» DATA IN THIS EXERCISE
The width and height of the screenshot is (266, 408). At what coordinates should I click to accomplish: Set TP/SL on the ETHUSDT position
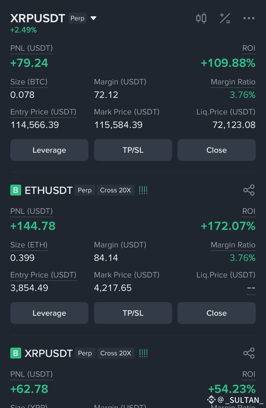click(x=133, y=313)
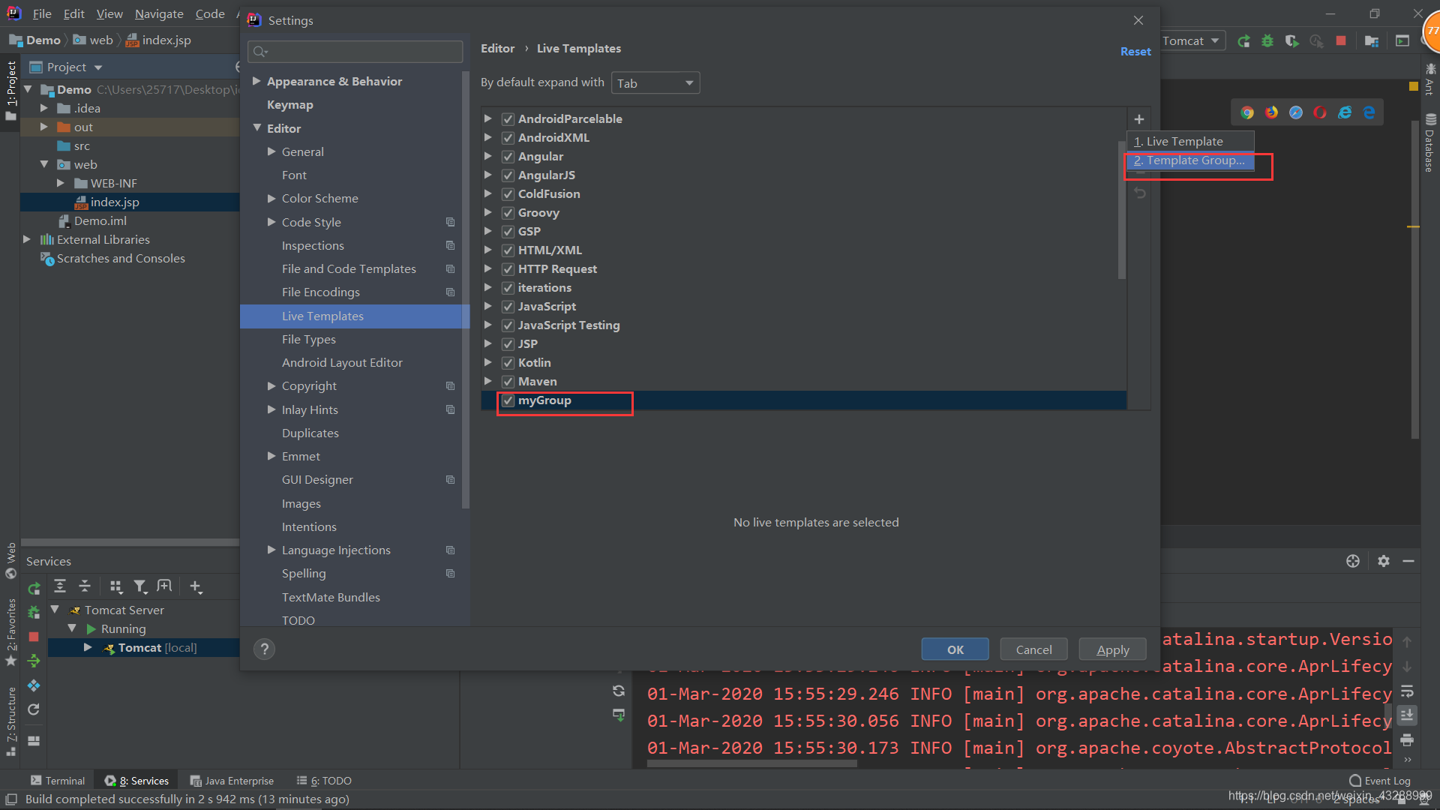This screenshot has width=1440, height=810.
Task: Select Template Group menu entry
Action: [1190, 161]
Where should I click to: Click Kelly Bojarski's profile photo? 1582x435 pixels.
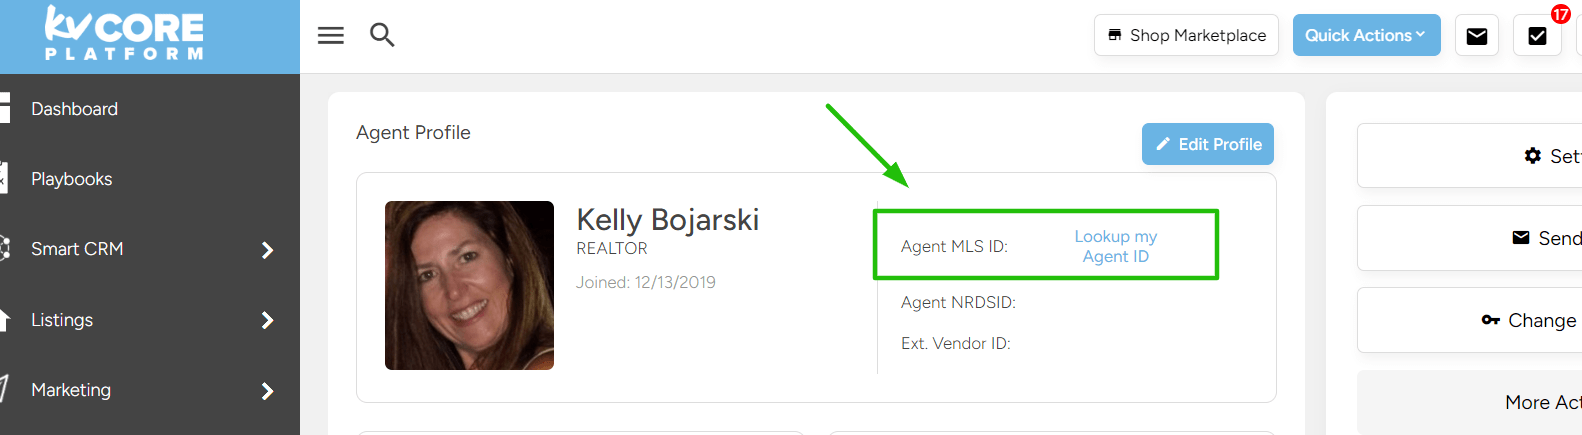[x=469, y=285]
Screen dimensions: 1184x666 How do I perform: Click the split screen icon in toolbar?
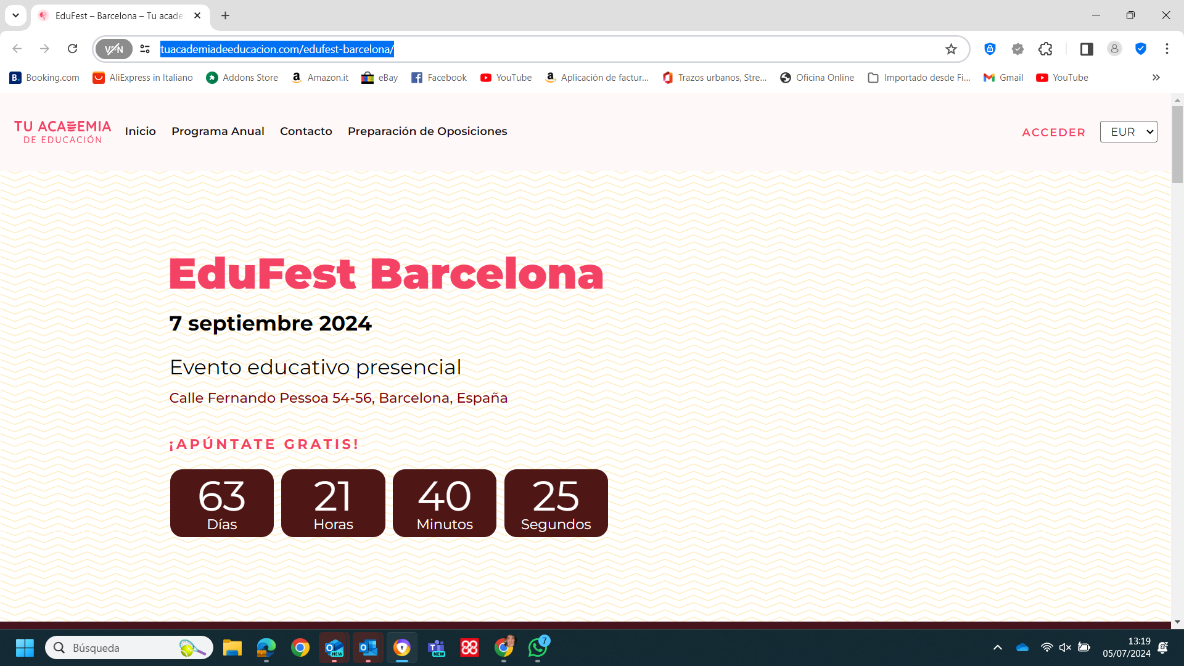tap(1087, 49)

» WHAT YOU ARE ASKED TO DO
Write out every one of the entries above word for word, but leave out the pictures.

» EXPECTED OUTPUT
The width and height of the screenshot is (266, 408). At what coordinates should I click to accomplish: Set TP/SL on the ETHUSDT position
click(x=133, y=313)
This screenshot has width=1440, height=810.
Task: Select Template Group menu entry
Action: [1190, 161]
Where should I click to: Click Kelly Bojarski's profile photo? 1582x435 pixels.
[x=469, y=285]
Screen dimensions: 1184x666 How do I perform: Click the split screen icon in toolbar?
tap(1087, 49)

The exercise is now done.